Para James, la diversidad de la clase y de las luchas, la «creatividad del proletariado», hacía imposible un patrón organizativo a priori, ajustable a todos los colectivos y a todas las luchas. Tal y como hizo con su compañera Raya Dunayevskaya a través de la revista Comité de Publicaciones y Correspondencia entre 1951 y 1955, y más tarde con News and Letters Committees y News and Letters en 1955, fundada por ella misma y que perduró durante décadas, la clave para entender la lucha de clases estaba a la vez en investigar y experimentar las luchas; en estar en las luchas pero sobre todo ser parte de las mismas.
No se trataba por tanto de investigar como un sociólogo que se acerca para escribir un trabajo de máster, al modo en que hoy en día se repite una y otra vez por tantos aprendices de la profesión universitaria más o menos progres. Se trataba ser un compañero o compañera más, alguien que lucha y a la vez piensa, interpreta y construye con otros los sentidos de radicalidad que, de modo latente, habitan en cada conflicto. Y a la vez, consistía en reconocer y expurgar todos los componentes que en esa misma lucha tendían a integrarla y a neutralizarla en las formas de reparto e integración de cada época.
Y esto, porque las luchas son siempre ambivalentes, están cargadas de elementos conservadores, de integración, de voluntad también de reconocimiento por parte del mando, de restauración en lo ya existente.
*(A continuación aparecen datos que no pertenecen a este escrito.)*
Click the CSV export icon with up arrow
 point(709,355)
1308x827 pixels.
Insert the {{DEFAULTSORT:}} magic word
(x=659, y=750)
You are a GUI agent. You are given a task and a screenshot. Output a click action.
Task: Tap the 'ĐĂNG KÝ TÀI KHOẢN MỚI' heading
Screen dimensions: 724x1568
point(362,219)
Si se quiere las luchas son, también desde dentro, presa de líneas de captura por parte de las formas de mando e integración capitalistas. Por eso, la función intelectual (de investigación) tenía que ser parte integral de la lucha. Para C.L.R. James y para Raya Dunayevskaya, cualquier organización revolucionaria debe entender su contexto político y con este toda su ambigüedad: las experiencias de lucha y los deseos profundos de revolución, cambio radical, pero también los elementos conservadores y de integración que la lucha también arrastra.
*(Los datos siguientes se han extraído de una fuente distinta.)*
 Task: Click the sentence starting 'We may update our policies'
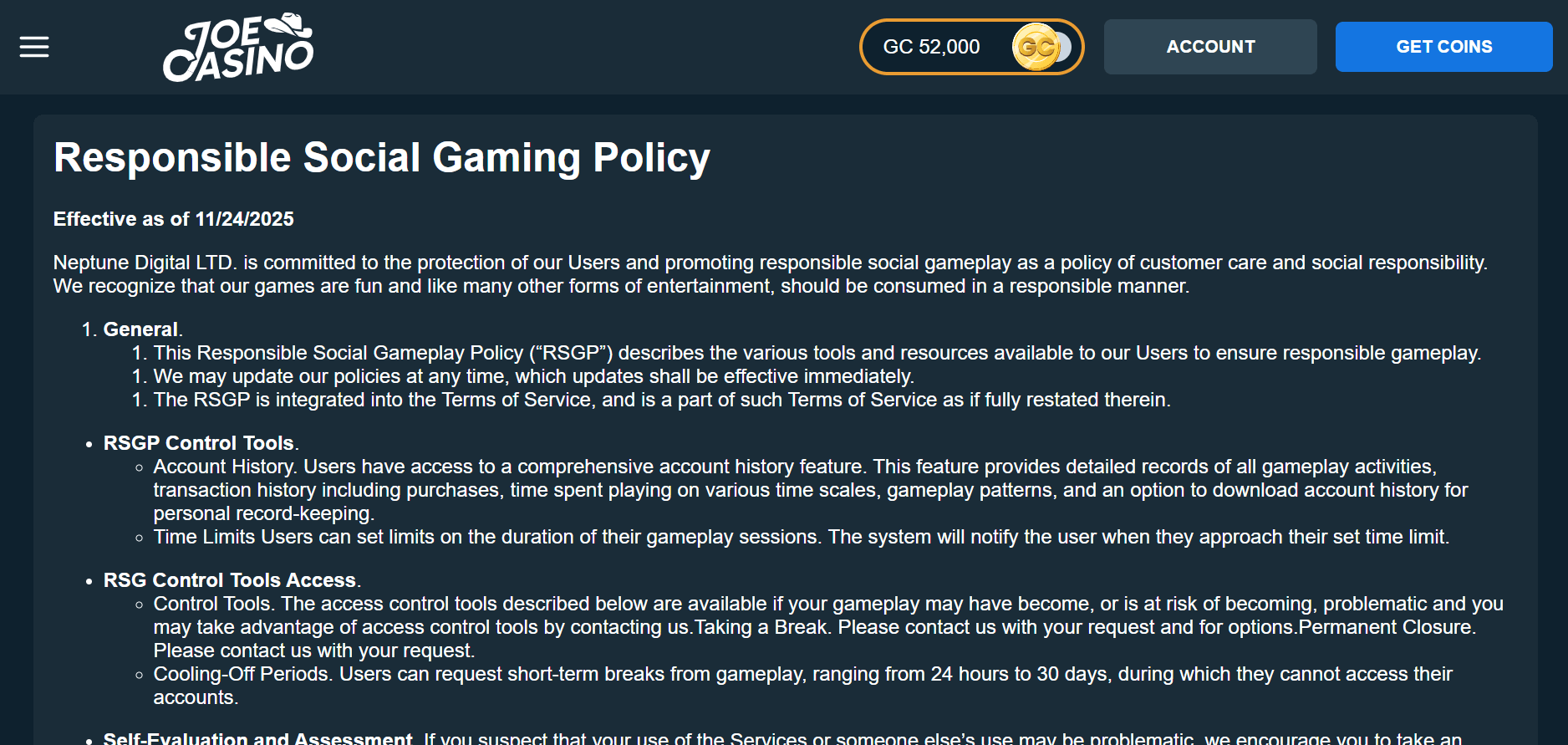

Entonces ¿qué clase, qué lucha de clases?
Considerada desde esta perspectiva, la lucha de clases aparece con nueva luz. La postura del texto de Gonzalo Gallardo puede ser resumida en sus propios términos: «Para nosotros, en la sociedad capitalista la división en clases no se da sobre la base de la relación salarial, sino que está determinada por la separación entre aquellos que controlan las condiciones de la reproducción social (la clase burguesa) y aquellos que están excluidos del acceso directo a estas condiciones (el proletariado, los desposeídos); es decir, determinada en relación a las condiciones de la reproducción social».
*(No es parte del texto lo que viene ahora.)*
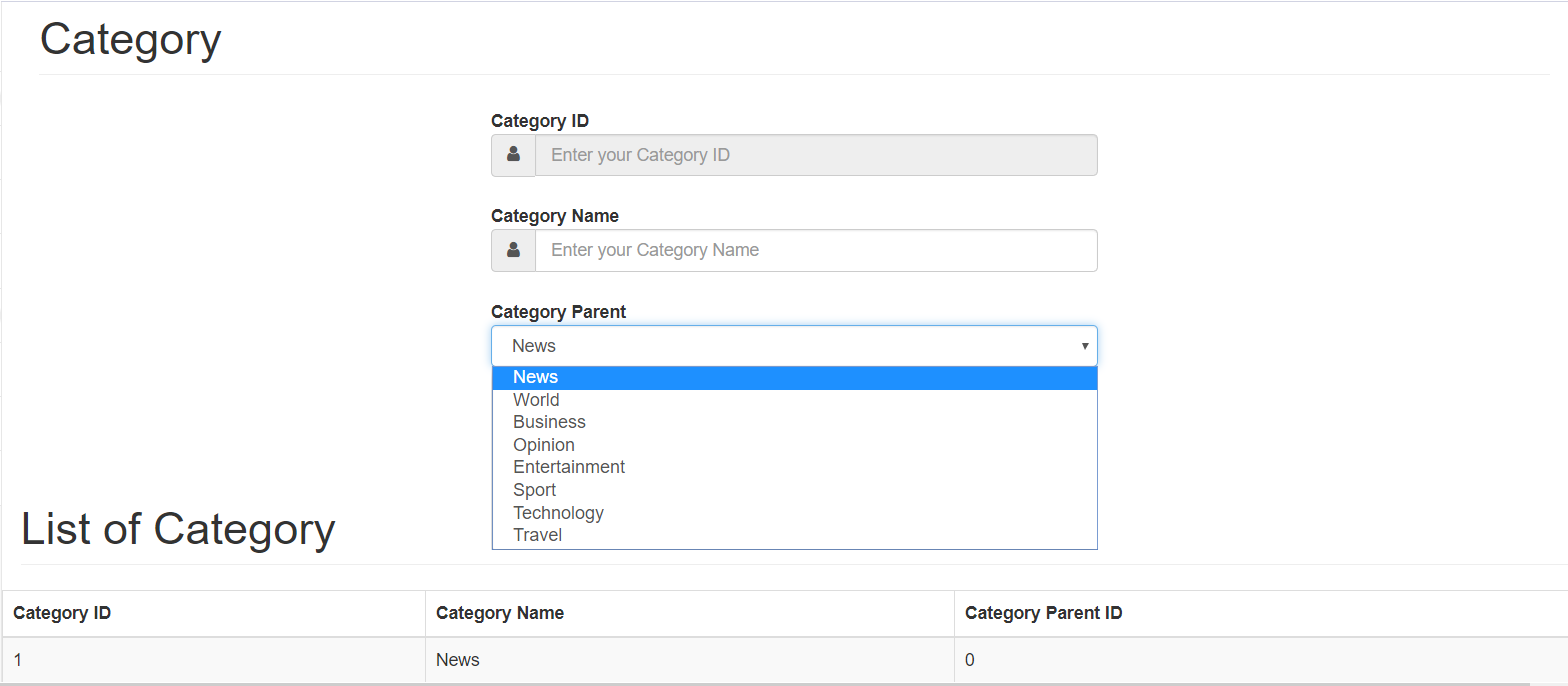Select Opinion as the category parent
This screenshot has width=1568, height=686.
(544, 445)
Sin duda, cuando en «Construir desde el impás» lanzábamos la vieja sentencia de E. P. Thompson de la lucha de clases sin clase, no debimos explicar bien a lo que nos referíamos. Con ella, no se trataba de decir que las relaciones de explotación se circunscribían solo a lo económico o a lo salarial, tampoco se pretendía una crítica abstracta a los análisis economicistas, que seguro compartimos, y desde luego no queríamos ceñirnos solo al necesario análisis de «la clase para sí», por volver de nuevo a lenguajes clásicos al modo de Lukács.
Más allá, tratábamos de nombrar algo si cabe más importante. De forma obvia, pretendíamos decir que hoy la clase obrera no tiene existencia porque no hay instituciones y organizaciones de clase. O de una forma más simple: no hay clase obrera porque no hay movimiento obrero. Y esto porque también las condiciones objetivas se ajustan poco al marco de dualización social que se apuntaba el Manifiesto comunista. Por eso vivimos en una sociedad donde el ideal compartido es el de la clase media, y donde la inmensa mayoría piensa y vive en esa forma ilusoria propia de esa «sociedad sin clases» que son las democracias liberales relativamente ricas, donde una parte no pequeña de las mismas posee propiedades inmuebles, activos financieros, percibe una amplia protección por parte del Estado, participa en los pequeños juegos especulativos que se le permiten y aspira a ser algo más que simples trabajadores. Sin duda en estas sociedades hay pobres y amplios sectores proletarizados, pero difícilmente reconoceríamos en ellos algo parecido a la vieja clase obrera.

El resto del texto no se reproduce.